Informa Insurance News 24
AIG SHOULD BARGAIN WITH COUNTERPARTIES, SAYS GAO
The Government Accountability Office (GAO), the investigative arm of Congress, has recommended that the Treasury should deny
AIG access to $30bn in contingency bailout funds until the company agrees to rescind millions of dollars in executive bonuses
and renegotiate an exit to credit-default swaps with counterparties. In a report released yesterday, the GAO made six recommendations,
including a recommendation that the $30bn be withheld until the insurer agrees to “seek additional concessions from employees
and existing derivatives counterparties”. The GAO added that, although $70bn had already been disbursed to
AIG, “more assistance than has been provided to any other institution to date:, it had not finalized the agreement over the additional
$30bn.
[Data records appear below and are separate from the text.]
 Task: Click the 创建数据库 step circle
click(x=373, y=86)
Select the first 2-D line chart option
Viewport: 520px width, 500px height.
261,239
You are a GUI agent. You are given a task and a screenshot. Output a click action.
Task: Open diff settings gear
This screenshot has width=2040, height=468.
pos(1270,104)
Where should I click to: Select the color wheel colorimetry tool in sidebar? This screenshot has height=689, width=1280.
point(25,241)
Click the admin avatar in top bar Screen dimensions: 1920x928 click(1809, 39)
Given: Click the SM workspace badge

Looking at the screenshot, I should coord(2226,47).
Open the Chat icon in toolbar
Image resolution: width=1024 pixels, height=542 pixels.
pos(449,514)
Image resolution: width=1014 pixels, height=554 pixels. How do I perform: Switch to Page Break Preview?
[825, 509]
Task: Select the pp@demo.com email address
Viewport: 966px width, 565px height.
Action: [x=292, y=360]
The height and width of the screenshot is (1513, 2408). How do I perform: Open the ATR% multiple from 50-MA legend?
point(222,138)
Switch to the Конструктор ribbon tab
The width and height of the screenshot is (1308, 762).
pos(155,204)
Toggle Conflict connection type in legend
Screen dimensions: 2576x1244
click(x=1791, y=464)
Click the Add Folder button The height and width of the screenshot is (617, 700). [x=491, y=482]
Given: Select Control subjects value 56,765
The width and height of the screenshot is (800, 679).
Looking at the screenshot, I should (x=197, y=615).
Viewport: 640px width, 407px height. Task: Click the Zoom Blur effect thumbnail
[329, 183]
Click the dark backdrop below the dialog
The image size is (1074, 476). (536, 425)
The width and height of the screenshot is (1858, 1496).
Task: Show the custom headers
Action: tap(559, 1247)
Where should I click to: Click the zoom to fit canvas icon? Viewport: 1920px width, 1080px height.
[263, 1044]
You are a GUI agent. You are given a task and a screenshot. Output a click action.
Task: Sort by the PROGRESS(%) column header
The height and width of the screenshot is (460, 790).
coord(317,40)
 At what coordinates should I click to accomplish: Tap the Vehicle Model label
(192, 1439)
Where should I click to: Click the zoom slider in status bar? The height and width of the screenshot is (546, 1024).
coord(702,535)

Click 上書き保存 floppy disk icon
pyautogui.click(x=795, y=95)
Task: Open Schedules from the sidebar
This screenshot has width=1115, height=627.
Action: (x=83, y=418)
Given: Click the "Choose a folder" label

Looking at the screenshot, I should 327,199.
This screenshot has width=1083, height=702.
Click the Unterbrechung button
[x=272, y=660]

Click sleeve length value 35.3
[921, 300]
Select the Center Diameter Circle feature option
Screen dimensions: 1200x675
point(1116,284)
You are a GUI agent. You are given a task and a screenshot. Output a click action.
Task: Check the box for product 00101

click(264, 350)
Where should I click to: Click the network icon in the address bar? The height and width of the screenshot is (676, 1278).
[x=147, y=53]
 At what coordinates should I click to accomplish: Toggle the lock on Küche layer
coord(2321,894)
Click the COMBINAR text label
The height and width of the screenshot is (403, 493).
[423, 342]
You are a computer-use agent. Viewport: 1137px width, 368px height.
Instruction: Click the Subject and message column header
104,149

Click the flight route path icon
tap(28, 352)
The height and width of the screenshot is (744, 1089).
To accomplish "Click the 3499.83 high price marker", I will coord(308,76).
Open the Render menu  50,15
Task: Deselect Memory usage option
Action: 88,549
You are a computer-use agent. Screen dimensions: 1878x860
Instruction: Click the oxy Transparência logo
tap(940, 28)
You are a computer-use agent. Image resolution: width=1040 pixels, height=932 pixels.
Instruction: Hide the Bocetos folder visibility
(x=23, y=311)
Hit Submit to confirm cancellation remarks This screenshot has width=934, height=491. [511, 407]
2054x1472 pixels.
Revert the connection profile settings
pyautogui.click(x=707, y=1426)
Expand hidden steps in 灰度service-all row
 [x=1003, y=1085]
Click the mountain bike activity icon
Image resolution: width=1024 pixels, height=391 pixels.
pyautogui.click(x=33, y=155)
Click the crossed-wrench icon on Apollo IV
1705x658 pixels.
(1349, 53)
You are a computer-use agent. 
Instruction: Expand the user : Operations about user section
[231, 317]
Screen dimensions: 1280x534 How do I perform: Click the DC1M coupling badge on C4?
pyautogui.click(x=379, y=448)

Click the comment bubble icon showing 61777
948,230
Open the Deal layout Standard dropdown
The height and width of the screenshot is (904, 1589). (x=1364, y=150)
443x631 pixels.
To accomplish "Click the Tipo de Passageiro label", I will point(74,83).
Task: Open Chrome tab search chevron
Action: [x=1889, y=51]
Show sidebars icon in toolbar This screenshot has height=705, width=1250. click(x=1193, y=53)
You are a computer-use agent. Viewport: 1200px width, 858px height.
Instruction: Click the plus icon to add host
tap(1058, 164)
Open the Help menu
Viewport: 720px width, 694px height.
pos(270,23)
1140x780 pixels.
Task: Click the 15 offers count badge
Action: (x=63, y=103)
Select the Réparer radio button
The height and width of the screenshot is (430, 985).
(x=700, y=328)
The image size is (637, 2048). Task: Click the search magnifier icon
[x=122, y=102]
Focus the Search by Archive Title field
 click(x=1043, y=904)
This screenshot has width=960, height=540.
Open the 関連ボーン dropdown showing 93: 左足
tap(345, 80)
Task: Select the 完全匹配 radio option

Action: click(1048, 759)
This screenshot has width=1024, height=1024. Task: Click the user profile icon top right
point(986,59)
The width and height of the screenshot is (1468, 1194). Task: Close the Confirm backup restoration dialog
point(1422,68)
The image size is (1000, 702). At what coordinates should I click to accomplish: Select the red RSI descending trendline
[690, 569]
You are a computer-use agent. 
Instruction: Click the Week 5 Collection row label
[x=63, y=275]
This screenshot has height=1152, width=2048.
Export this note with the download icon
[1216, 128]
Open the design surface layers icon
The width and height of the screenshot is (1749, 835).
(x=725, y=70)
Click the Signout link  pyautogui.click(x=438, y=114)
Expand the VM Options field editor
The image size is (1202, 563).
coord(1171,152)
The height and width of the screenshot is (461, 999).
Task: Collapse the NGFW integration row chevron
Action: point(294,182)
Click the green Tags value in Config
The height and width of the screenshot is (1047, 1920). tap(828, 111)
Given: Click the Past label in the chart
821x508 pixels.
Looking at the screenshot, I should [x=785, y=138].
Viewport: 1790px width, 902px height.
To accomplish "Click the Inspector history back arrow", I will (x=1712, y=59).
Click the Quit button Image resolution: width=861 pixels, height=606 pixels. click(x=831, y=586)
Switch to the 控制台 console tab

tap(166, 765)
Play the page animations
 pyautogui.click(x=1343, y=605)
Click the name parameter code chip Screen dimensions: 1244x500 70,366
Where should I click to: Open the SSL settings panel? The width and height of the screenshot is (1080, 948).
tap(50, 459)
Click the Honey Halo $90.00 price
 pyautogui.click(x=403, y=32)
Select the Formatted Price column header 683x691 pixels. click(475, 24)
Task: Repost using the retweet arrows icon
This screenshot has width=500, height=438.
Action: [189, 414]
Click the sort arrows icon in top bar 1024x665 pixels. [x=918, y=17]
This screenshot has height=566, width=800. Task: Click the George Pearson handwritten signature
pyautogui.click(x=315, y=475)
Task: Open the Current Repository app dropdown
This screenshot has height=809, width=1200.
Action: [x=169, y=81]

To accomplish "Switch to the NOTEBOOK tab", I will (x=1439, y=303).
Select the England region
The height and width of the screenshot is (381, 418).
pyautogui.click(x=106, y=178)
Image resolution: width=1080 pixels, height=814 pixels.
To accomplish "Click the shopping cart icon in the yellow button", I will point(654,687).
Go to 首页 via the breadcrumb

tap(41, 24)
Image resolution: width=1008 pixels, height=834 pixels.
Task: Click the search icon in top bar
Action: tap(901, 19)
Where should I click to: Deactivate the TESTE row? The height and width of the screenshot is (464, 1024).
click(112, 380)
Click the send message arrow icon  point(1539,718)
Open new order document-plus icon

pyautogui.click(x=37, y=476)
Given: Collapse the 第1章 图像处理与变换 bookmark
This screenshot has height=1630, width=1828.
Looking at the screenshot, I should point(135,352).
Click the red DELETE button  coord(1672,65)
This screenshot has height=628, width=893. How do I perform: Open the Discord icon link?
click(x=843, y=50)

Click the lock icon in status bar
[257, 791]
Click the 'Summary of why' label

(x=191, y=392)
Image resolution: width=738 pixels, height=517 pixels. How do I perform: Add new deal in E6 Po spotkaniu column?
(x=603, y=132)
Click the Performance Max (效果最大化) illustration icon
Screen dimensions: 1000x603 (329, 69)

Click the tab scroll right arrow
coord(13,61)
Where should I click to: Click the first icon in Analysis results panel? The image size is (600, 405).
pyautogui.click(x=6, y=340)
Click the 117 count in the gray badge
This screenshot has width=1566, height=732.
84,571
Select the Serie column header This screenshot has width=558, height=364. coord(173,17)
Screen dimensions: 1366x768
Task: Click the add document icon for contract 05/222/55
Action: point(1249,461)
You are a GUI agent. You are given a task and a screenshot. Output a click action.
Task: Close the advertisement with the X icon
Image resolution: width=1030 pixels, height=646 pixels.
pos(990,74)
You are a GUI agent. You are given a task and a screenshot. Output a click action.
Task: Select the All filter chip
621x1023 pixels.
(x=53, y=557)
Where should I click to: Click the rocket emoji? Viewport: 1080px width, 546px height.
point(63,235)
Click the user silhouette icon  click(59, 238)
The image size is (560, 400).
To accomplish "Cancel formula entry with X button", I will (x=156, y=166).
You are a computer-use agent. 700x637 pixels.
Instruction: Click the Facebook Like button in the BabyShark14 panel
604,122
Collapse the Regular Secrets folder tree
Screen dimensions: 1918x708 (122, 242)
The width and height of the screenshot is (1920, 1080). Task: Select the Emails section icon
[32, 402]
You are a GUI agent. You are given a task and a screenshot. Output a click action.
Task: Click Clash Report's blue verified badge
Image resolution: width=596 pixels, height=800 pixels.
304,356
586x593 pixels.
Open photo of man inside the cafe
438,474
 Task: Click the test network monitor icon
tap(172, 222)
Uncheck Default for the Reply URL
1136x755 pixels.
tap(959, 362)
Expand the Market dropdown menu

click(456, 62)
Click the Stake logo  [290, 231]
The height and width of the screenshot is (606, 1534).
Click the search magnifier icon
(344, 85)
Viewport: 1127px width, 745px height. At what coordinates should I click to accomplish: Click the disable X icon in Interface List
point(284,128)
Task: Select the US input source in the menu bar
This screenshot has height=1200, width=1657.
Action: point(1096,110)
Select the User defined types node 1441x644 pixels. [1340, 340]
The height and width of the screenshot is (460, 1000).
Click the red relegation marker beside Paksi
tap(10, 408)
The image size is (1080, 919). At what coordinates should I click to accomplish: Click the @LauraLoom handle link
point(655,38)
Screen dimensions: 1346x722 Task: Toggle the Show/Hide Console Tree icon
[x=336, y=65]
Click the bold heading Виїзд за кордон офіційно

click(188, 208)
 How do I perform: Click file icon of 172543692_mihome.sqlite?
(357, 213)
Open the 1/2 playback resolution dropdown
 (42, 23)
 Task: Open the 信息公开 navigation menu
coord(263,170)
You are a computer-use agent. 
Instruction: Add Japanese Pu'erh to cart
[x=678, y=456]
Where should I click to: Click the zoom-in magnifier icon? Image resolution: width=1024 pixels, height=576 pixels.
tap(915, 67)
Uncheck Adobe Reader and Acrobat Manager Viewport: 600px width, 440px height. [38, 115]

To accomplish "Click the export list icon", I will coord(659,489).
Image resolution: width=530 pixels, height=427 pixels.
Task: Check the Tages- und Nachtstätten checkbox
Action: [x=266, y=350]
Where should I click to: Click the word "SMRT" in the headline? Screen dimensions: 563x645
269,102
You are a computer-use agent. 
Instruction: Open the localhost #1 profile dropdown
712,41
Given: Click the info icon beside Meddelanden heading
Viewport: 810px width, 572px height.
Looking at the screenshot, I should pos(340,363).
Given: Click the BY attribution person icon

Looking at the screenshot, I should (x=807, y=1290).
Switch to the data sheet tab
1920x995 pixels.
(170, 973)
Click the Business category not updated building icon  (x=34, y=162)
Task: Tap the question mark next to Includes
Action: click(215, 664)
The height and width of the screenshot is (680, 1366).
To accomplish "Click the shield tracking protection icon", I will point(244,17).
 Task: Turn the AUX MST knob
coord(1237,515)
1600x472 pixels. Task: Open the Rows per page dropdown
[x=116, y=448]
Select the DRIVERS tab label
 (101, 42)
Therefore, the GAO said, “Treasury has an opportunity to further improve the integrity and accountability associated
with this additional assistance”. Although bonuses to executives at
AIG have caught the headlines, the decision to pay derivatives counterparties at 100 cents on the dollar rather than negotiate
a more market-related price resulted in payments of $12.9bn to Goldman Sachs, $11.9bn to Société Générale, $11.8bn to Deutsche
Bank and $8.5bn to
Barclays Bank. At least 24 US and European banks that were counterparties to credit default swaps written by
AIG are understood to have received payment in full.